Economic activity was strong in the March 2013 quarter, maintaining the momentum set in the December 2012 quarter, according to NZIER’s Quarterly Survey of Business Opinion.
The recovery is broadening from Canterbury and Auckland to other regions. Businesses are optimistic and are hiring and investing more, NZIER says.
Business optimism rose over the past three months (32% net optimists from 19%, excluding seasonality), the highest level since March 2010.
Domestic trading activity, which is a very good indicator of GDP growth, inched up from an already strong 10% in December 2012 to 11%. This is the strongest reading since June 2007.
The QSBO does not survey the agriculture sector directly, so it will not incorporate the impact of the drought.
The survey includes suppliers to the sector (like fertiliser sellers) and users of agriculture output (food manufacturers), so it still presents a reliable read on the economy.
“There are encouraging signs of a broadening and strengthening economic recovery across regions and industries. Businesses are hiring and investing more. This is the most broad based strength seen in the survey since the recession began in 2008” said Shamubeel Eaqub, Principal Economist at NZIER.

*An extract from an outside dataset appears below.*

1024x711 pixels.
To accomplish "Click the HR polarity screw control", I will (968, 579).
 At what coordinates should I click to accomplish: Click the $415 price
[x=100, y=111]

The lift in activity and optimism is flowing through to new hiring (4% from -3%) and investment intentions for buildings (3% from -3%) and plant and machinery (8% from 5%).
Canterbury has been driving much of this, but there is emerging evidence of a broadening lift in hiring and investment in other regions too.
Firms are barely raising prices, consistent with official inflation remaining low.
There are some capacity pressures, but these are mainly concentrated in Canterbury.
Exporters also reported tighter capacity; this may be related to fast-tracked meat processing due to the drought.
Survey respondents expect the RBNZ to hold interest rates at a low level.
6 Comments
Let's see. We always said that there had to be a global lid on real growth, and have identified what it is. The longer we go on, the less likely that is an incorrect appraisal.
We always said there would be a roller-coaster - more accurately, a downward saw-tooth - a series of attempts to kick-start the dead motorbike.
We always said there would be winners and losers under the sinking lid, and that if you produce food, you have a better statistical chance of being a winner.
So far, so yawn.
Optimism, of course, is an emotion. Lot of it about. Means FA. The question is: is it being done on debt, and can the debt be repaid? If the answers are 'yes' and 'no', then it's smoke-and mirrors. If it's 'no' and 'yes', then it's an up-tick on the saw-tooth.
Optimism, like pesimism, like all 'isms', are ephimeral. Our growth has always been based on debt, at least during my years here, and employment is a lagging indicator, it lags by about six months. The worlds economic system is based on faith, nothing more, and expectation management is the foundation for todays' economic policies the world over. The high priests of finance made it so, and we are incapable of dismanteling it. The few that understand it are not enough to change the status quo, and the rest of the populorum are too busy paying the mortgage to think of alternatives, much less act upon them.
We have become a captive resource of capitalists by following the policies peddled out of the USA, and I am afraid this may not be ephimeral!
Good times are here, for now...
HGW
HGW - absolutely correct.
My old man used to say that half the people you meet should be below average, but he reckoned it was worse than that.
But even if folk work it out, their ability to move is pretty limited. The Mortgagebelt-types foist debt on them, the media tout growth asif it was sustainable/desirable, and they can't all hop off the treadmill, hopping-off requires there to be something to hop from.
Just how good the times are, can be ascertained byt the oil supply-rate, and to a certain extent, the price. Any split between that (the real) and claimed 'growth', has to be the work of the booster.